> **Task data**:
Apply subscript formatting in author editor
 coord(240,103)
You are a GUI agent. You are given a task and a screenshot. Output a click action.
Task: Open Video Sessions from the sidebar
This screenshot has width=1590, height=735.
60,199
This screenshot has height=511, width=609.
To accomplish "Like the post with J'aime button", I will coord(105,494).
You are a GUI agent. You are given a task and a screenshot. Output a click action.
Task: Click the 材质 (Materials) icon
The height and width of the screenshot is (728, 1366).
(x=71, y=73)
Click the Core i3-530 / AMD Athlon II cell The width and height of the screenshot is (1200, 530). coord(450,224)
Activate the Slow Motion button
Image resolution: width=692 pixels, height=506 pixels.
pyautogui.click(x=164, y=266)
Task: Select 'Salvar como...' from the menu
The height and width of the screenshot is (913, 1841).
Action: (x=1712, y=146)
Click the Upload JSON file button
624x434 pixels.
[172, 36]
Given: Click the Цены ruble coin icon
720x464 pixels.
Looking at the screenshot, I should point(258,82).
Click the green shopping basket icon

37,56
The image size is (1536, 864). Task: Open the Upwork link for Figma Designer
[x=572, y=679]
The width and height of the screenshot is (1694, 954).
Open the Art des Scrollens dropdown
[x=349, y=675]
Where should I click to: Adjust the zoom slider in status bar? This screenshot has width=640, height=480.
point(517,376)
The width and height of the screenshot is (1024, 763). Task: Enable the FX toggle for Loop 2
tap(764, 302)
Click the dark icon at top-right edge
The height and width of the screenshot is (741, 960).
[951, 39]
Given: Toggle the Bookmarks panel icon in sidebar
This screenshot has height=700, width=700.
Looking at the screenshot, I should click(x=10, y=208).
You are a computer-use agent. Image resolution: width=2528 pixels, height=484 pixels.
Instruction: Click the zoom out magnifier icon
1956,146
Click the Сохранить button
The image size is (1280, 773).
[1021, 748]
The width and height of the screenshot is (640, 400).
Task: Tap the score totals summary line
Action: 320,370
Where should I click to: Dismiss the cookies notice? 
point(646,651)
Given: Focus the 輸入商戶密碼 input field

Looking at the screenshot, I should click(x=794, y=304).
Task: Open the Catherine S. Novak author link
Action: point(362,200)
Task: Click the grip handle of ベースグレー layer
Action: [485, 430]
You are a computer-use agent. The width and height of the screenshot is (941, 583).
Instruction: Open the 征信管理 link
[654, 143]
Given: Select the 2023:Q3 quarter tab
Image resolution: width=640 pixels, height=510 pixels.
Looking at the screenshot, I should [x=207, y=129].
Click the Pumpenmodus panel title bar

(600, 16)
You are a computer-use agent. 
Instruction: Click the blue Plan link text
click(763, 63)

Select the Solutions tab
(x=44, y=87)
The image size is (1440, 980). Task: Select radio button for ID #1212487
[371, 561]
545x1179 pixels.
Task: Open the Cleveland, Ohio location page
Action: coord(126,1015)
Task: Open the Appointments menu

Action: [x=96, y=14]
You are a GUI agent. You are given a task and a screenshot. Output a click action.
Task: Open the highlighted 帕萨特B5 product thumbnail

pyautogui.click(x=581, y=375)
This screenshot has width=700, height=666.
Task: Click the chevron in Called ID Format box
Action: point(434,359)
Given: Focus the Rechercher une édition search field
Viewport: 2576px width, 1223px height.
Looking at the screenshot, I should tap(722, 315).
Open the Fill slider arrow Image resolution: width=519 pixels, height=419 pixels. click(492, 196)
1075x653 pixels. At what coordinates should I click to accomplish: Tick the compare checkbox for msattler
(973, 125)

> **Exercise brief**: Go through the records above and write each one out again exactly.

> **Completed task**:
Apply subscript formatting in author editor
 coord(240,103)
You are a GUI agent. You are given a task and a screenshot. Output a click action.
Task: Open Video Sessions from the sidebar
This screenshot has width=1590, height=735.
60,199
This screenshot has height=511, width=609.
To accomplish "Like the post with J'aime button", I will coord(105,494).
You are a GUI agent. You are given a task and a screenshot. Output a click action.
Task: Click the 材质 (Materials) icon
The height and width of the screenshot is (728, 1366).
(x=71, y=73)
Click the Core i3-530 / AMD Athlon II cell The width and height of the screenshot is (1200, 530). coord(450,224)
Activate the Slow Motion button
Image resolution: width=692 pixels, height=506 pixels.
pyautogui.click(x=164, y=266)
Task: Select 'Salvar como...' from the menu
The height and width of the screenshot is (913, 1841).
Action: (x=1712, y=146)
Click the Upload JSON file button
624x434 pixels.
[172, 36]
Given: Click the Цены ruble coin icon
720x464 pixels.
Looking at the screenshot, I should point(258,82).
Click the green shopping basket icon

37,56
The image size is (1536, 864). Task: Open the Upwork link for Figma Designer
[x=572, y=679]
The width and height of the screenshot is (1694, 954).
Open the Art des Scrollens dropdown
[x=349, y=675]
Where should I click to: Adjust the zoom slider in status bar? This screenshot has width=640, height=480.
point(517,376)
The width and height of the screenshot is (1024, 763). Task: Enable the FX toggle for Loop 2
tap(764, 302)
Click the dark icon at top-right edge
The height and width of the screenshot is (741, 960).
[951, 39]
Given: Toggle the Bookmarks panel icon in sidebar
This screenshot has height=700, width=700.
Looking at the screenshot, I should click(x=10, y=208).
You are a computer-use agent. Image resolution: width=2528 pixels, height=484 pixels.
Instruction: Click the zoom out magnifier icon
1956,146
Click the Сохранить button
The image size is (1280, 773).
[1021, 748]
The width and height of the screenshot is (640, 400).
Task: Tap the score totals summary line
Action: 320,370
Where should I click to: Dismiss the cookies notice? 
point(646,651)
Given: Focus the 輸入商戶密碼 input field

Looking at the screenshot, I should click(x=794, y=304).
Task: Open the Catherine S. Novak author link
Action: point(362,200)
Task: Click the grip handle of ベースグレー layer
Action: [485, 430]
You are a computer-use agent. The width and height of the screenshot is (941, 583).
Instruction: Open the 征信管理 link
[654, 143]
Given: Select the 2023:Q3 quarter tab
Image resolution: width=640 pixels, height=510 pixels.
Looking at the screenshot, I should [x=207, y=129].
Click the Pumpenmodus panel title bar

(600, 16)
You are a computer-use agent. 
Instruction: Click the blue Plan link text
click(763, 63)

Select the Solutions tab
(x=44, y=87)
The image size is (1440, 980). Task: Select radio button for ID #1212487
[371, 561]
545x1179 pixels.
Task: Open the Cleveland, Ohio location page
Action: coord(126,1015)
Task: Open the Appointments menu

Action: [x=96, y=14]
You are a GUI agent. You are given a task and a screenshot. Output a click action.
Task: Open the highlighted 帕萨特B5 product thumbnail

pyautogui.click(x=581, y=375)
This screenshot has width=700, height=666.
Task: Click the chevron in Called ID Format box
Action: point(434,359)
Given: Focus the Rechercher une édition search field
Viewport: 2576px width, 1223px height.
Looking at the screenshot, I should tap(722, 315).
Open the Fill slider arrow Image resolution: width=519 pixels, height=419 pixels. click(492, 196)
1075x653 pixels. At what coordinates should I click to accomplish: Tick the compare checkbox for msattler
(973, 125)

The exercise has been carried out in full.